> _Task set_:
**a)** From the Batman Christmas passage below, list the things the holiday season is said to be a time of.
**b)** Pick up the Batman Christmas passage after its final sentence and carry it forward.

> _Excerpted passage_:
◇ ◇ ◇
What does Christmas mean to you? The holiday holds different significance for everyone, and the Dark Knight is no exception. For many people, Christmas is about family and recalling positive childhood memories, but both of those are sore subjects for Batman. The holiday season is a time of bright lights, festive music and feelings of joy, which stand in stark contrast to Batman’s dark nature. Plus, I can’t imagine Bruce is too thrilled about the whole “Jingle Bells, Batman Smells,” thing.
Despite this, Batman and Christmas go hand in hand, which got me thinking…why do Batman Christmas stories feel right? What has the Dark Knight’s relationship with the holiday been, and how has it evolved? To find the answer, I dove into the back issues of Batman’s Christmas past.
The very first Batman Christmas story was published in 1942’s Batman #9, and it’s a heartwarming tale where the Dynamic Duo help an orphan reunite with his father in time for the holidays. According to this story, Bruce Wayne spends every Christmas buying presents for children at the local orphanage. And speaking of orphans, throughout the comic Dick Grayson is feeling the holiday blues, and although the story never comes out and says it, I suspect it’s because this is his first Christmas since the death of his parents.
◇ ◇ ◇
> _Data under study_:
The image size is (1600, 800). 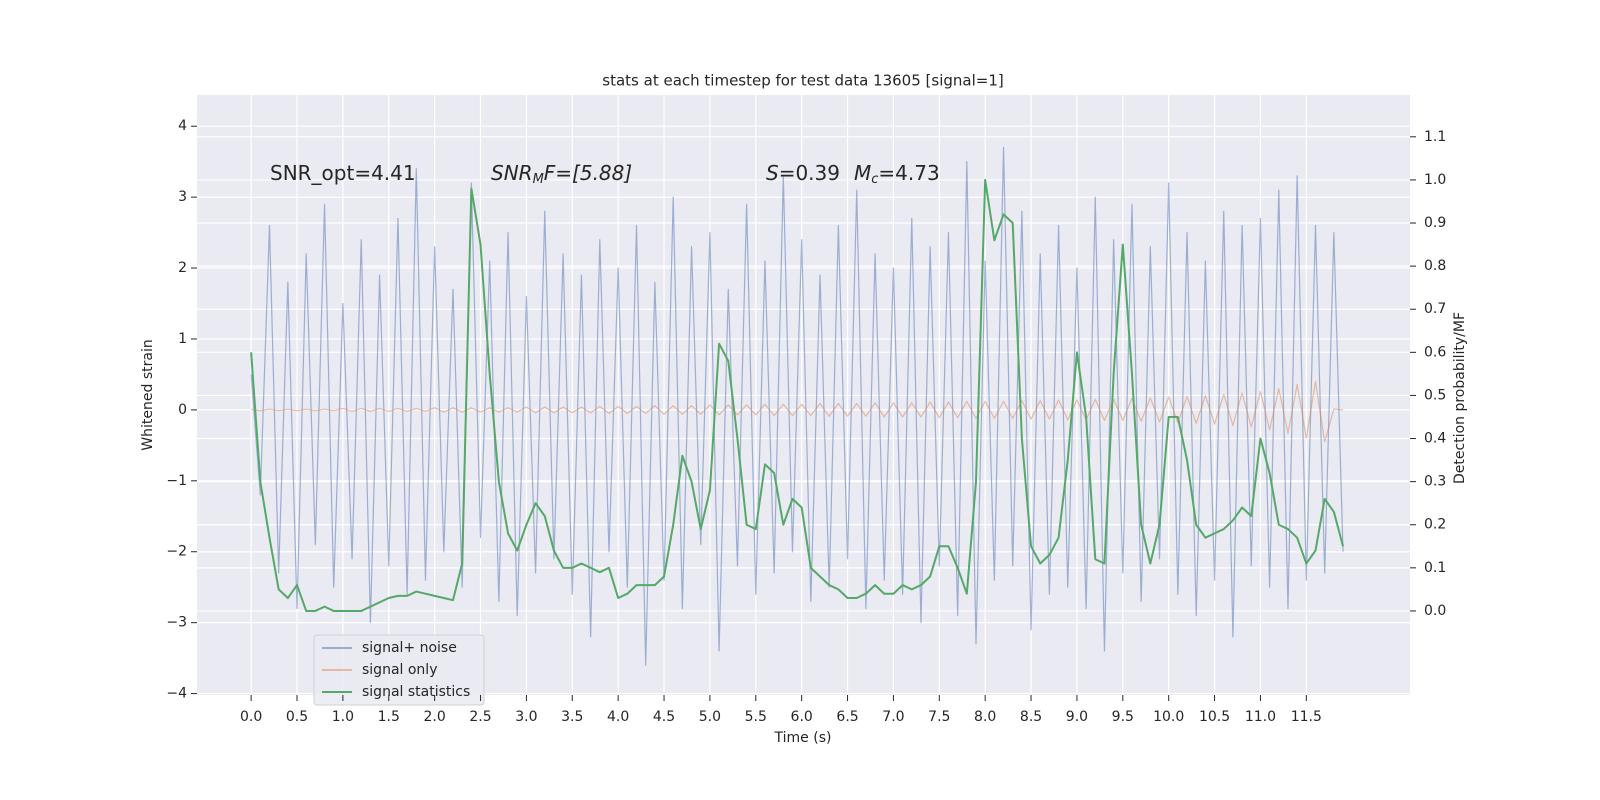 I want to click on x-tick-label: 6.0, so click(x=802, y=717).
◇ ◇ ◇
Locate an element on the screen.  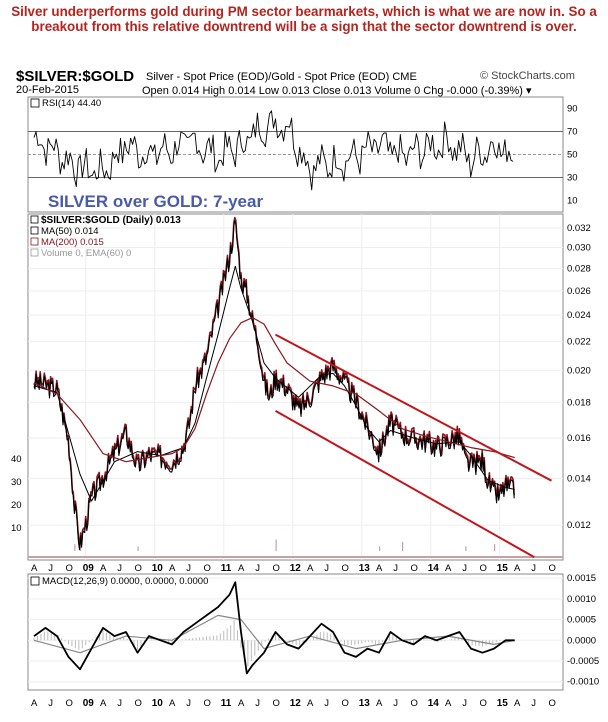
◇ ◇ ◇
> _Replies_:
**a)**
- bright lights
- festive music
- feelings of joy

**b)**
At first, Batman tells him there is no time for holiday cheer when you’re a crimefighter, but then he surprises Robin with a Christmas “party.” I use quotes because the only other attendees are Commissioner Gordon (who must’ve gotten a bad Botox coupon in his stocking) and Batman’s Golden Age girlfriend Linda Page. At the time Alfred hadn’t even been introduced, so this was the entire Batman supporting cast! Future Christmas parties would be a bit more crowded.
This story set the tone for subsequent Christmas stories in the Golden Age. During this era, Batman used Christmas as an opportunity to give back. In 1943’s Batman #15, he turned the Bat-Plane into a Christmas sleigh, traveling across Gotham to help lonely people during the holiday. In 1945’s Batman #27, the Dynamic Duo complain about the price of Christmas trees (Bruce wasn’t always a billionaire) and helped a greedy young boy learn the meaning of Christmas. Anyone noticing a trend here? In the Golden Age, Batman would spend the holiday helping others, but he never really stopped to enjoy it himself. Perhaps he’s too dedicated to his crimefighting career, or maybe the time of year is particularly hard on him for obvious reasons.
By the Bronze Age of comics, Batman began to relax his workaholic nature and started to actually enjoy the holidays. “The Silent Night of the Batman” (published in Batman #219) is regarded as one of the best Batman Christmas stories of all time. In it, Gordon tells a reluctant Batman to take a break from his patrol and enjoy the GCPD Christmas party. More remarkable is that Batman does it. He begins to let loose and even finds himself caroling. It’s an unusual sight, but a welcome one. Unfortunately, the trend didn’t last, and future Batman stories had him spending the holiday stopping crime.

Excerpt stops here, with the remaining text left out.